Chinese woman found guilty of trespassing at Mar-a-Lago sentenced to 8 months in prison
A Chinese woman found guilty of trespassing at President Donald Trump’s Mar-a-Lago resort was sentenced to eight months in prison, but will leave custody in five days due to the amount of time she has already served.
Yujing Zhang, a 33-year-old businesswoman from Shanghai, faced up to six years in prison after she was found guilty in September of unlawfully entering a restricted zone and making false statements to a federal officer. Deemed a flight risk, she has remained in custody while awaiting sentencing. She has been in custody since March 30, meaning she’s already served most of her sentence, according to the judge.
Zhang was also sentenced to two years of supervised release and a $125 fine. She must also surrender to immigration services for removal from the country. She has 14 days to appeal the ruling.

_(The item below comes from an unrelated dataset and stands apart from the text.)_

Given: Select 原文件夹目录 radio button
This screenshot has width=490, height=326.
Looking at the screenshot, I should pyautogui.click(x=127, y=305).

Zhang was arrested on March 30 on the grounds of Trump’s Florida resort and charged two days later. Trump was not on the property at the time of the incident, but the breach called into question the security at Mar-a-Lago, a semi-public location where Trump sometimes conducts official White House business.
Zhang had told a first ring of security that she was there that afternoon to use the pool. To a second Secret Service agent minutes later, she showed an invitation in Chinese to a “United Nations Friendship Event.” And in an interview at the Secret Service satellite office nearby, she gave a third reason: She’d been sent by a Chinese friend, “Charles,” to attend the event and “attempt to speak with a member of the President’s family about Chinese and American foreign economic relations.”
At the time of her arrest, Zhang had in her possession four cellphones, a laptop, an external hard drive and a thumb drive, which a preliminary forensic exam showed contained malware, according to the criminal complaint. Prosecutors said they also found a trove of additional electronics — including a signal detector to detect hidden cameras — and thousands of dollars in cash in her hotel room.
While initial court documents said Zhang had carried a thumb drive that contained malware on it when she was arrested, an assistant US attorney said at a hearing in April that the result may have actually been the result of a “false positive.”
Prosecutors also submitted two filings containing classified information sensitive enough that a federal judge prevented Zhang from seeing it.
Prosecutors called nine witnesses in an unusual trial that lasted two days in September. Zhang chose to represent herself during the trial and did not present a case.
“I did not lying, I followed the instruction. I went into the Mar-a-Lago to have a visit. So that’s what I want to say, and thank you for your attention,” she told jurors in broken English, during her brief closing statement.